Don't ignore this method because it works very well for any language and OS, for these reasons. An example is here. Also, try to use examples with I/O and significant call depth. Don't just use little cpu-bound programs like Mandelbrot. If you take that C example, which isn't too large, and recode it in Java, that should illustrate most of your points.

Let's see:

  • Resolve memory leaks.
    The whole point of a garbage collector is to plug memory leaks. However, you can still allocate too much memory, and that shows up as a large percent of time in "new" for some objects.

  • Optimize loops.
    Generally loops don't need to be optimized unless there's very little done inside them (and they take a good percent of time).
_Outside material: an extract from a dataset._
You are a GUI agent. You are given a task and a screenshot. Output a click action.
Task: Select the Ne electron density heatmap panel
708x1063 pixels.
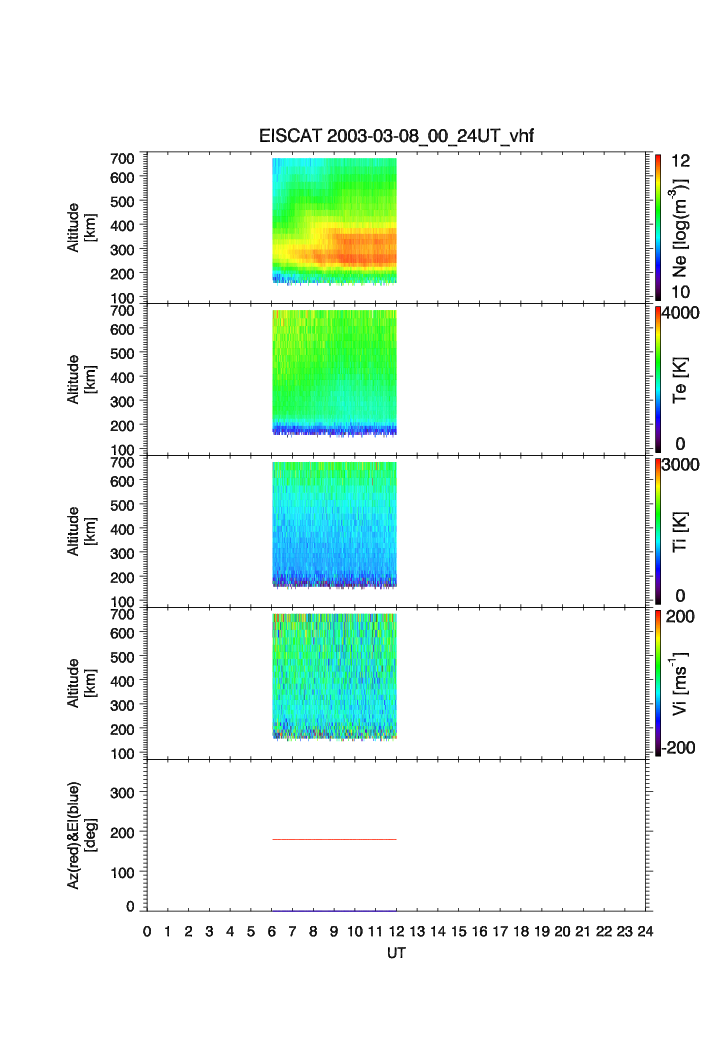[x=334, y=222]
  • Optimize object creation and management.
    The basic approach here is: keep data structure as simple as humanly possible. Especially stay away from notification-style attempts to keep data consistent, because those things run away and make the call tree enormously bushy. This is a major reason for performance problems in big software.

  • Optimize string operations.
    Use string builder, but don't sweat code that doesn't use a solid percent of execution time.

  • Concurrency.
    Concurrency has two purposes.
    1) Performance, but this only works to the extent that it allows multiple pieces of hardware to get cranking at the same time. If the hardware isn't there, it doesn't help. It hurts.
    2) Clarity of expression, so for example UI code doesn't have to worry about heavy calculation or network I/O going on at the same time.

In any case, it can't be emphasized enough, don't do any optimization before you've proved that something takes a significant percent of time.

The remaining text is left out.